Boris is right, though, starting with good technique is key: they still haven't apparently stabilized any film cameras, even with lens-based systems. Good ergonomics really help, too: I wouldn't have complained if Pentax kept making more models on this chassis, it just fits me so well, it's like a match trigger or something. I've got good hopes for the K-5's chassis, too, though I haven't been able to try one.
You can avoid the butchery in one of two ways as far as I know. 1> Upload downsized photos so you can control what gets done to them. 2> Flickr is free to a point as well. Even at the $24 per year for unlimited, I find it quite nice for sharing the larger photos. I guess there are also the file dump sites but I never know whether I trust them or not.

No amount of fancy tech can replace solid practices. You are right, film cameras were not body stabilized (would have been a pretty neat trick), and probably better than 50% of my photos from those times, are blurred. Even full rolls (should have laid off that Vodka sooner ).

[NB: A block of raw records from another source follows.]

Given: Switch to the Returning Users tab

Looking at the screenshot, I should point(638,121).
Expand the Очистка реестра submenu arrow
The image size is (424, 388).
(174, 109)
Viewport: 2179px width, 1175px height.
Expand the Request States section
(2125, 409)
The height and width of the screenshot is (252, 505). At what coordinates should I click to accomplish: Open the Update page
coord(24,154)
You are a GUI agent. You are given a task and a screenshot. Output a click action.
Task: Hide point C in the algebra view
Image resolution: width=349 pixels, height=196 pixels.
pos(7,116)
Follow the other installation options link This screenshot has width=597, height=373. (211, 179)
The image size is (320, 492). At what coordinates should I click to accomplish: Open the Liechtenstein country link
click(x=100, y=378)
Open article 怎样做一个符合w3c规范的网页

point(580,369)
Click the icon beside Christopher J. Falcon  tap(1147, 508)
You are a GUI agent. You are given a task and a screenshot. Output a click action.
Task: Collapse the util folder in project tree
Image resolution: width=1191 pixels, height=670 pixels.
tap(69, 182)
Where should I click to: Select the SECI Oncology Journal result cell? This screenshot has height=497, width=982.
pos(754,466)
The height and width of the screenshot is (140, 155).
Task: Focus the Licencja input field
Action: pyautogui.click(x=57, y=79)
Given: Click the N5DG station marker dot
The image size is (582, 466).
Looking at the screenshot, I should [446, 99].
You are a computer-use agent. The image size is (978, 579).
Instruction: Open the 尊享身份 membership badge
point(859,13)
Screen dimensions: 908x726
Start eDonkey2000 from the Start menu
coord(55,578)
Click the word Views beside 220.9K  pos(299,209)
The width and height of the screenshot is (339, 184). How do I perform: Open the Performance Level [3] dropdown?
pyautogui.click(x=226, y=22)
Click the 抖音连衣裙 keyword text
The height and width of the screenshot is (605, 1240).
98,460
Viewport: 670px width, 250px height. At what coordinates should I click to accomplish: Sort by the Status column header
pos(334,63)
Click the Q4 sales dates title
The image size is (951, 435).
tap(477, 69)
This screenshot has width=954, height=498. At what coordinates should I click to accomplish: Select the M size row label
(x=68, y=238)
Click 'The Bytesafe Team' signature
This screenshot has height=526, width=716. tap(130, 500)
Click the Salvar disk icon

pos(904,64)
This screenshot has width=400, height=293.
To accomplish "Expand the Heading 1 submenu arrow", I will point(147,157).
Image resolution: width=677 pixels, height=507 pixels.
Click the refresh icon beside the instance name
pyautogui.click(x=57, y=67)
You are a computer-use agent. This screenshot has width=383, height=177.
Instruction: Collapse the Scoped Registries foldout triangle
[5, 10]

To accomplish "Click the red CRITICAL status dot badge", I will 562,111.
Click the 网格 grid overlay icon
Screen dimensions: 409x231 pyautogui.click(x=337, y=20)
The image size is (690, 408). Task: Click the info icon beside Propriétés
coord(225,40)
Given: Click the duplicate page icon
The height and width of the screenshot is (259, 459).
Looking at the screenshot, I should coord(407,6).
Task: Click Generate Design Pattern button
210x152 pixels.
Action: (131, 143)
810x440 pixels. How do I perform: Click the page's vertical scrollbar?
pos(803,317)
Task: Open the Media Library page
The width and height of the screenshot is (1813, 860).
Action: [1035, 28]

Re the 20 vs 7/5. If you really love the size of the 20, you'll find yourself wanting the grip for the K5 (or K7). I found the K10/20 to be near perfect for me and had to add the grip on the K7/5 to make it dead on perfect. It's an expensive prospect if you stay in the Pentax name brand family though. For what I actually use the grip for (aside from the extra power), a block of wood would have sufficed. I'm still in 35slr mode where I would just tilt the camera without the aid of separate controls.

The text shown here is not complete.